Supreme Court of the State of New York, Queens County
Mar 10, 2009
2009 N.Y. Slip Op. 50515 (N.Y. Sup. Ct. 2009)

Opinion

13802/08.

Decided March 10, 2009.


Upon the foregoing papers it is ordered that defendant's motion to dismiss the second and third causes of action of the complaint pursuant to CPLR 3211 (a) (7) and to dismiss plaintiff Carmela Turano's cause of action for breach of contract is granted for the following reasons:

The plaintiff's allegations, which must be accepted as true for the purpose of this CPLR 3211(a)(7) motion ( see, 1455 Washington Ave. Assocs. v Rose Kiernan, 260 AD2d 770), are as follows:

That on or about September 10, 1986, Salvatore Turano and his brother, the Defendant, Giacomo Turano entered into a certain written contract, wherein Defendant, Giacomo Turano contracted to purchase from Salvatore Turano, inter alia, all of Salvatore Turano's interest in several corporations. Specifically, the Defendant, Giacomo Turano contracted to purchase all of Salvatore Turano's interest in: Defendant John Turano Sons, Inc., Turano Realty Corp., Turano Bros., Inc., Defendant Giovanni Turano International Designs, Inc., 4789 Realty Corp., 8514 Gemma Corp., and J S Realty Co., for the sum of one million six hundred fifty thousand dollars ($1,650,000.00). Pursuant to the parties' contract, Defendant Giacomo Turano was to pay fifty thousand dollars ($50,000.00) at the time of the execution of the contract and was to simultaneously execute a Purchase Money Note, (hereinafter, the "note,") in the amount of One million six hundred thousand dollars ($1,600,000.00). Payment on the note was to commence one month from the date of execution thereof, September 10, 1986, to be made as follows: three hundred (300) equal monthly payments of twelve thousand one hundred sixty-eight dollars and forty cents ($12,168.40); one payment of fifty thousand dollars ($50,000.00) on or before November 10, 1986; one payment of fifty thousand dollars ($50,000.00) on or before December 10, 1986; and one payment of fifty thousand dollars ($50,000.00) on or before January 10, 1987.

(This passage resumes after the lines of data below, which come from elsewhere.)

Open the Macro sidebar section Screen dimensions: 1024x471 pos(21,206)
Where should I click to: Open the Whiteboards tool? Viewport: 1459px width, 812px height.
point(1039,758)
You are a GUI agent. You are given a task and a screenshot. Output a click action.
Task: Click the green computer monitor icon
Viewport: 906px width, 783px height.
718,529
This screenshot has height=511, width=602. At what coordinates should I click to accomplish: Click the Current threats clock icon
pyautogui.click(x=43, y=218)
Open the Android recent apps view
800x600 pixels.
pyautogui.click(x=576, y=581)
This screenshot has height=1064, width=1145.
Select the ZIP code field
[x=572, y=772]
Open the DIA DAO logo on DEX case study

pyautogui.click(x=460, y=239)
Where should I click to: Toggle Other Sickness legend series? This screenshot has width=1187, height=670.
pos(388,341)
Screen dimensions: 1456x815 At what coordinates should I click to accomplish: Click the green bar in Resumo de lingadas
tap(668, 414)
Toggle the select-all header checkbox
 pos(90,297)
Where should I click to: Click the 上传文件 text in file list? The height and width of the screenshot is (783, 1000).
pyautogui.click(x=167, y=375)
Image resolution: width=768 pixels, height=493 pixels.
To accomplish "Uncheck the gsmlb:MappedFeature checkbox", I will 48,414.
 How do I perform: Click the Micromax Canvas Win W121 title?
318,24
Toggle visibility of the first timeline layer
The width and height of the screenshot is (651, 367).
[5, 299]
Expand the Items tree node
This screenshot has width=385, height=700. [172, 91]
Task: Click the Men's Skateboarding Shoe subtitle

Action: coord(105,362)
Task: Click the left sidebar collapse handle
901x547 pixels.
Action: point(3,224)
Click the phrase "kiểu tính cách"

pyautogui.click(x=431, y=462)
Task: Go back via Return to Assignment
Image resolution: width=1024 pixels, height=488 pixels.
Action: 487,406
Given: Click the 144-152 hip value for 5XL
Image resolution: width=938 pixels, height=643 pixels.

On or about January 22, 1993, Salvatore Turano and Defendant, Giacomo Turano, executed a written modification of the parties contract, wherein he agreed to tender a payment of one hundred thousand dollars ($100,000.00) and, in exchange therefor, the monthly payments due on the Note would be reduced by 15%, from twelve thousand one hundred sixty-eight dollars and 40/00 ($12,168.40) to eleven thousand one hundred six dollars and 75/100 ($11,106.75); and the final payment on the note would be in the amount of eleven thousand three hundred eighty-eight dollars and 49/100 ($11,388.49) and was due on October 1, 2011.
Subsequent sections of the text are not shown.